One of those early settlers was R. O. Roberts, who homesteaded there and built a horse barn that still stands today as a physical reminder of the heritage and spirit of those hardy pioneers who worked the land.
To rehabilitate the barn, a crew of volunteers has assembled at the property under the auspices of HistoriCorps, a nonprofit organization that conducts more than 50 such preservation projects across the country annually through the work of more than 2,000 volunteers.
Crew Leader Daniel Ensalaco will lead the volunteers who work on the Roberts horse barn, and they will repair and replace the weathered siding and repair structural components of the barn as they uncover them.

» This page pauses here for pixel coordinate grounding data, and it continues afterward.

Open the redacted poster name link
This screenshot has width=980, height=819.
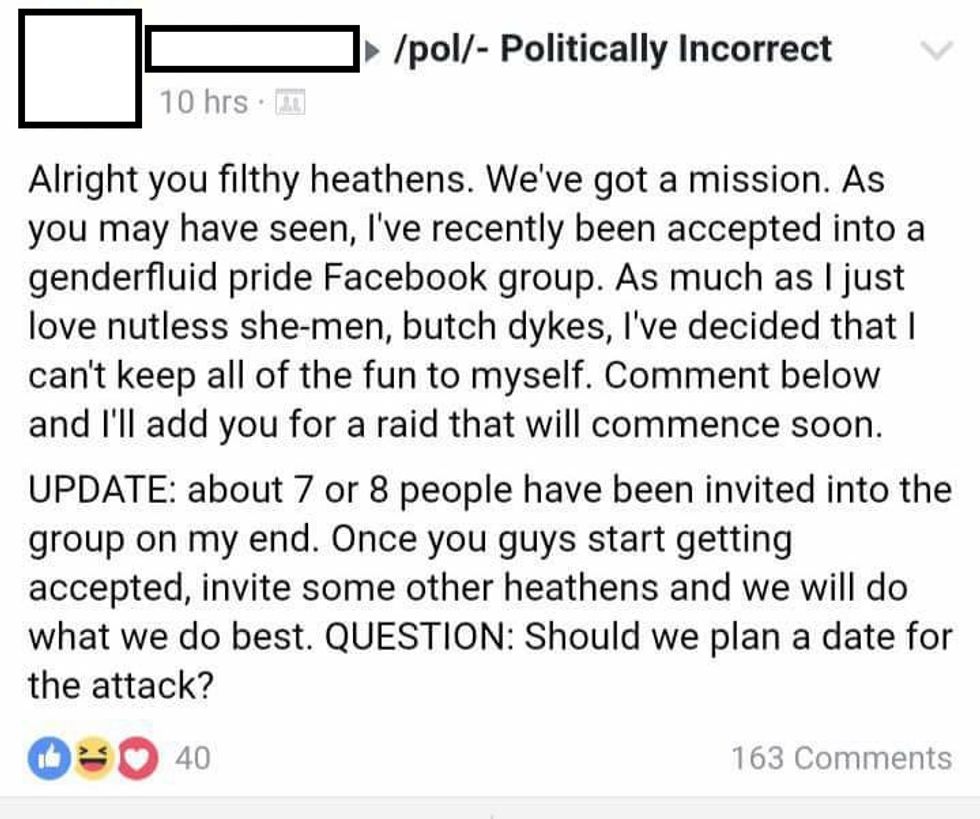pos(252,51)
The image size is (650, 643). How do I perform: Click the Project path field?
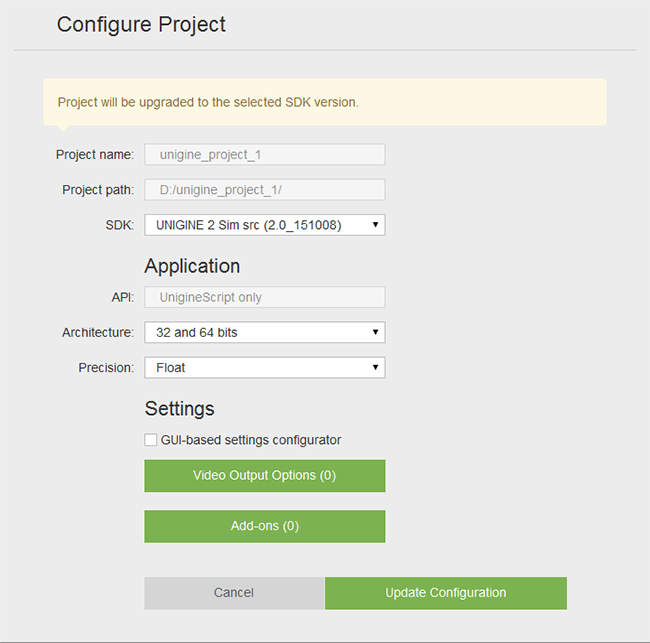point(264,190)
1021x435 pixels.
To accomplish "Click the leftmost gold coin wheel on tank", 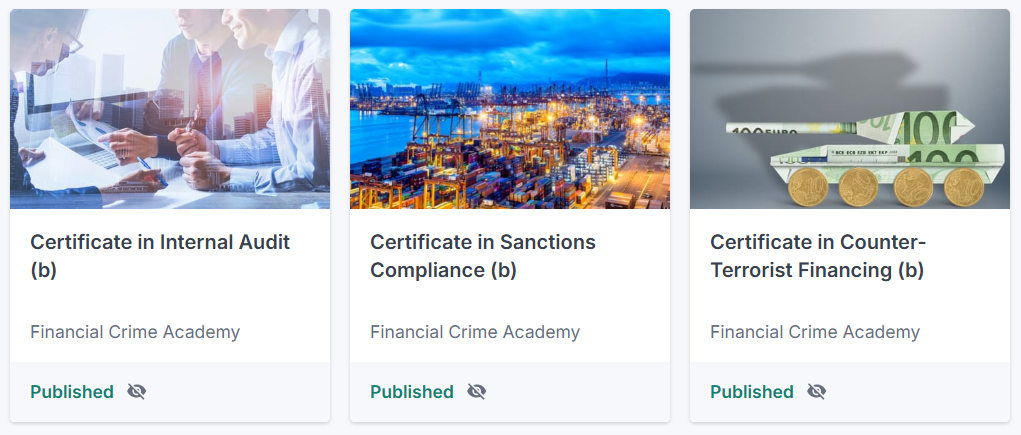I will point(806,186).
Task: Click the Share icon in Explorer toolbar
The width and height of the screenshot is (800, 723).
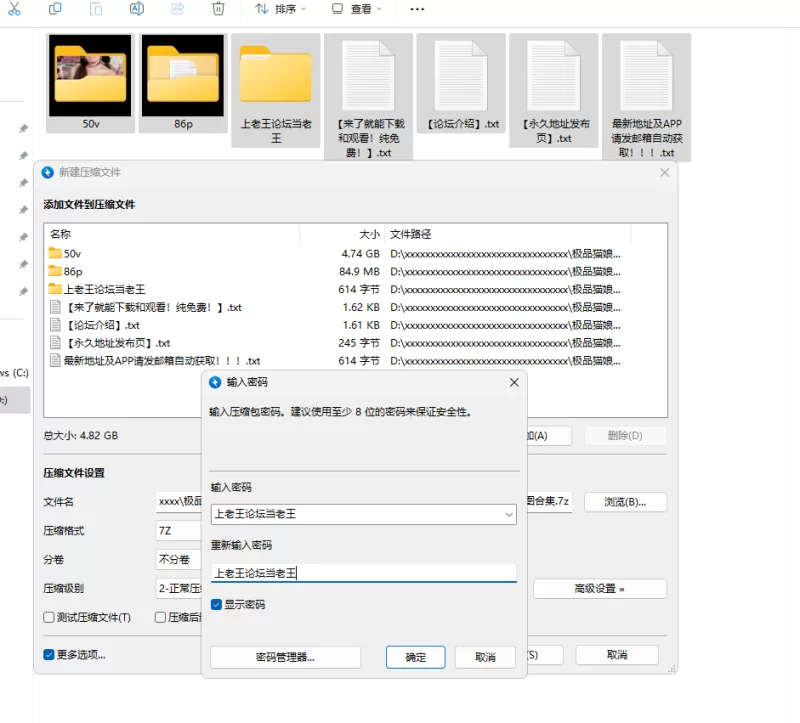Action: 178,9
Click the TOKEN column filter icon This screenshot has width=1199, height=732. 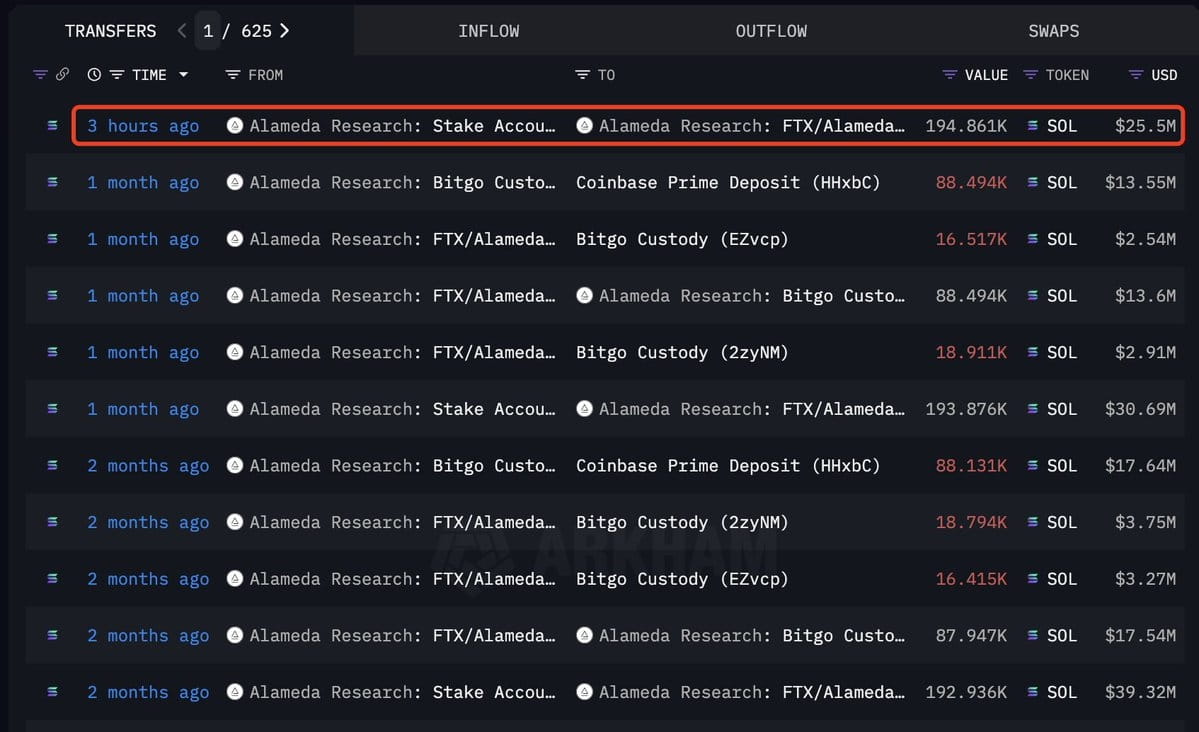coord(1029,75)
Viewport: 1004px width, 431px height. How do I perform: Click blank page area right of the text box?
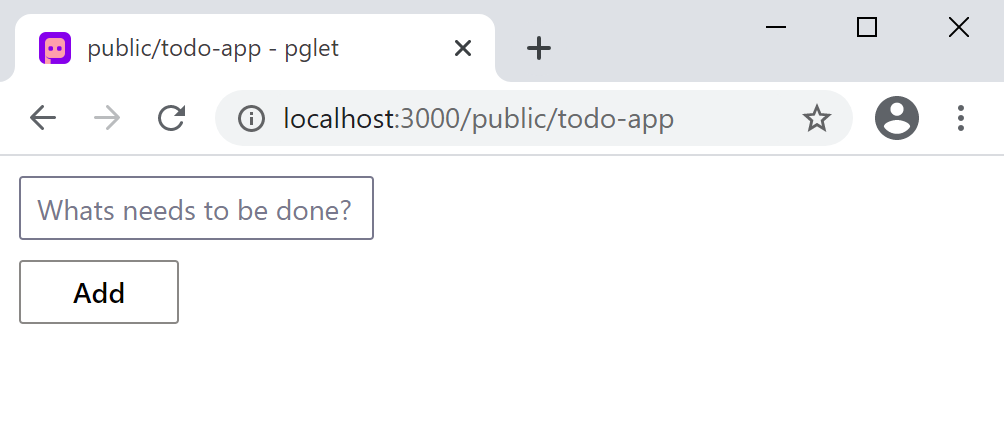pos(650,209)
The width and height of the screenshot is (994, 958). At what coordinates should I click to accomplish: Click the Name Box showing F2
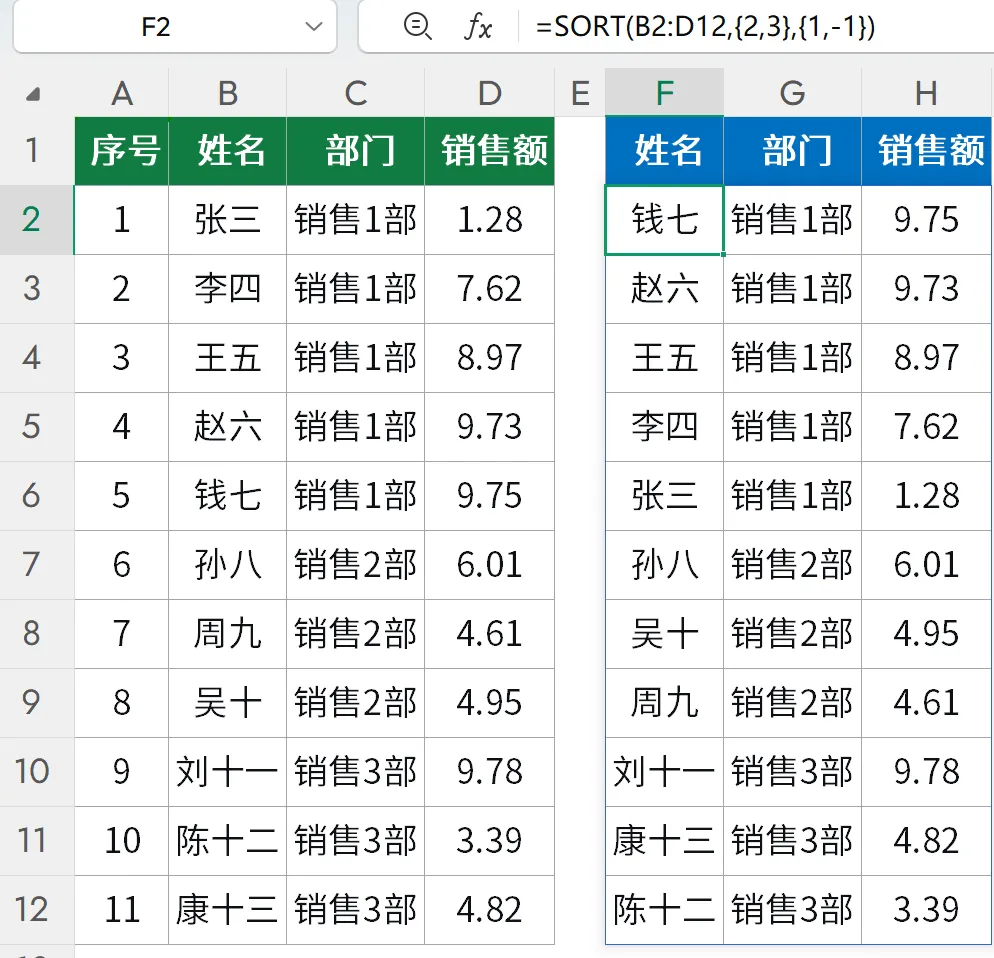pyautogui.click(x=174, y=27)
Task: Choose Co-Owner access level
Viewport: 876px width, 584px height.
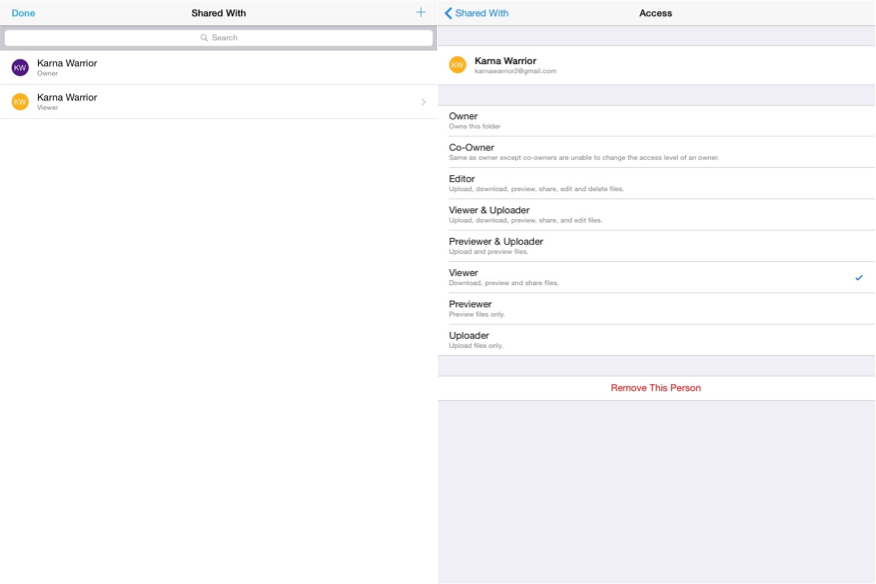Action: (472, 151)
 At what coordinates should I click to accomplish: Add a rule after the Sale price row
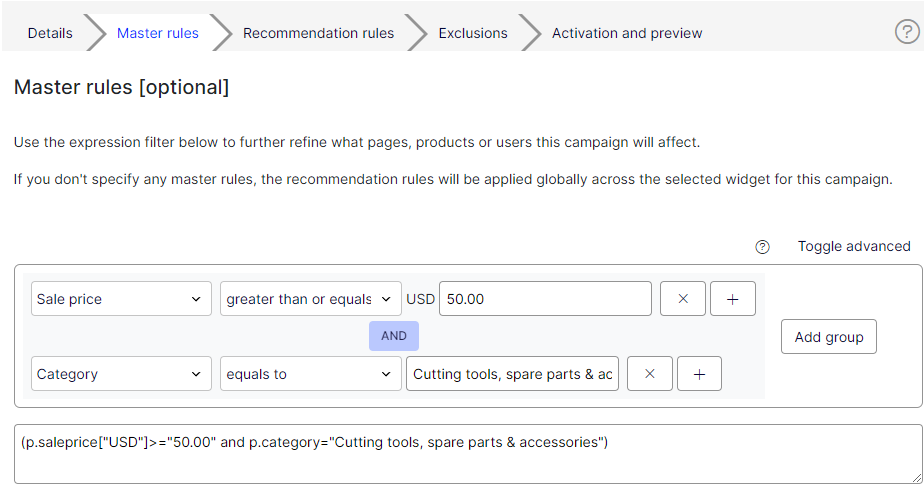(x=732, y=299)
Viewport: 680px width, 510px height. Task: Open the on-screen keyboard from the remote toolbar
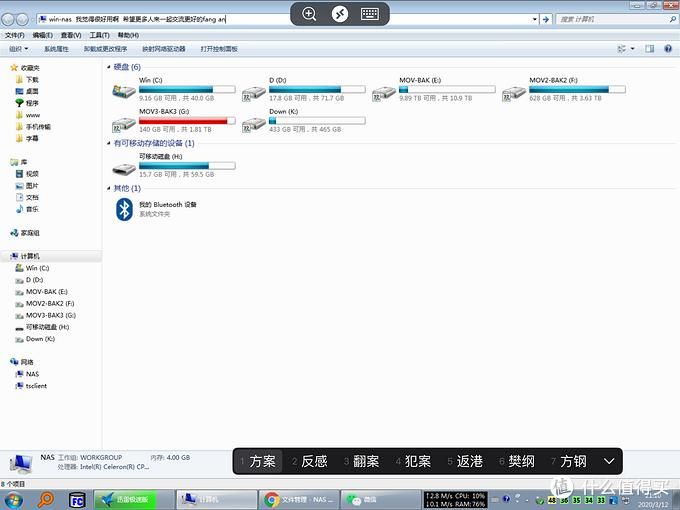tap(369, 13)
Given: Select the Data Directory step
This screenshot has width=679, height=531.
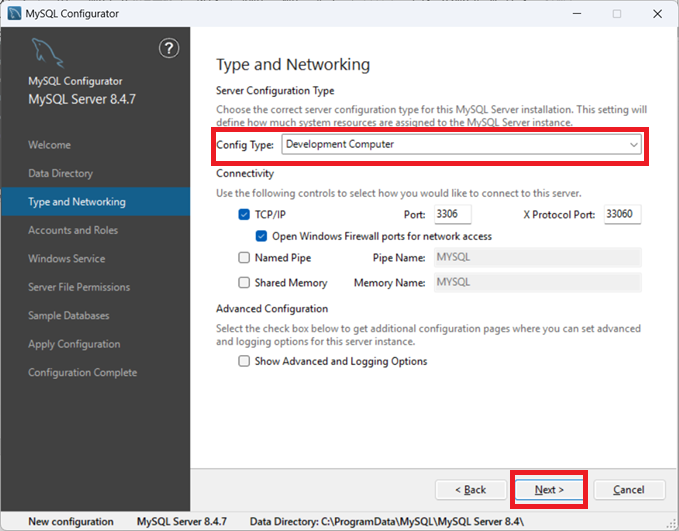Looking at the screenshot, I should (60, 173).
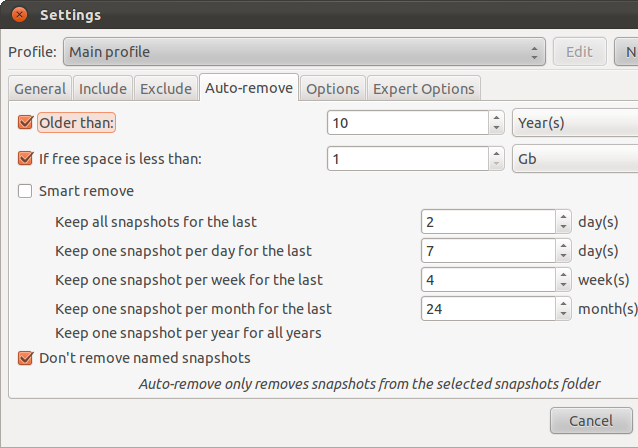Increase the one snapshot per week value
The image size is (638, 448).
click(x=563, y=274)
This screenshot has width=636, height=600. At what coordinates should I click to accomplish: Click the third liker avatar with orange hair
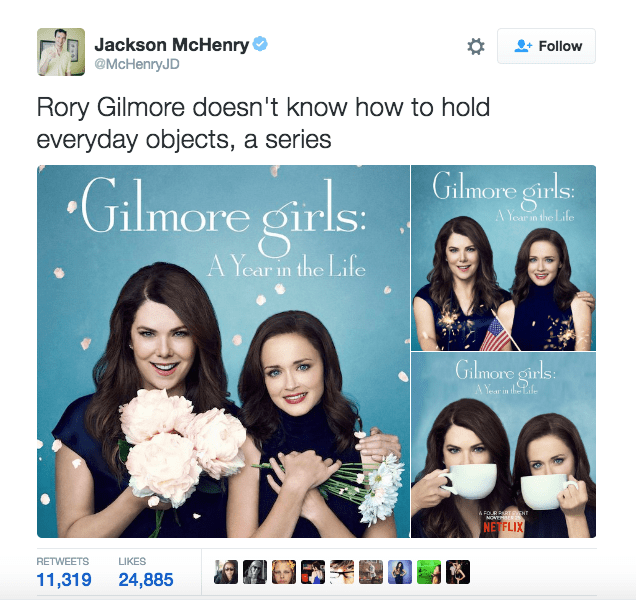click(284, 572)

They will also shore up the barn’s stone foundation where needed. Crew members will camp in tents in a tree-shaded grove nearby and will take their meals together in a large tent since they will be living and working miles away from the nearest amenities.
Nearby the horse barn is a log cabin school house which another group of HistoriCorps volunteers restored in 2021. Unfortunately, this section of the Red Mountain Open Space is not open to the public, but the greater portion of the natural area contains miles of trails that are open for hiking, biking, and horseback riding.
Red Mountain Open Space adjoins the Soapstone Prairie Natural Area which is owned and maintained by the City of Fort Collins.
Like its neighbor to the west, Soapstone Prairie has miles of trails for hikers, bikers, and horseback riders. It is also home to a herd of bison relocated from Yellowstone National Park to preserve their genetic integrity.
Red Mountain and Soapstone are open to the public and there is no entrance fee or parking fee. The areas close for the season on November 30 because of harsh winter weather conditions, which only underscores the hardiness of the people who once lived there and struggled to make a living from the land.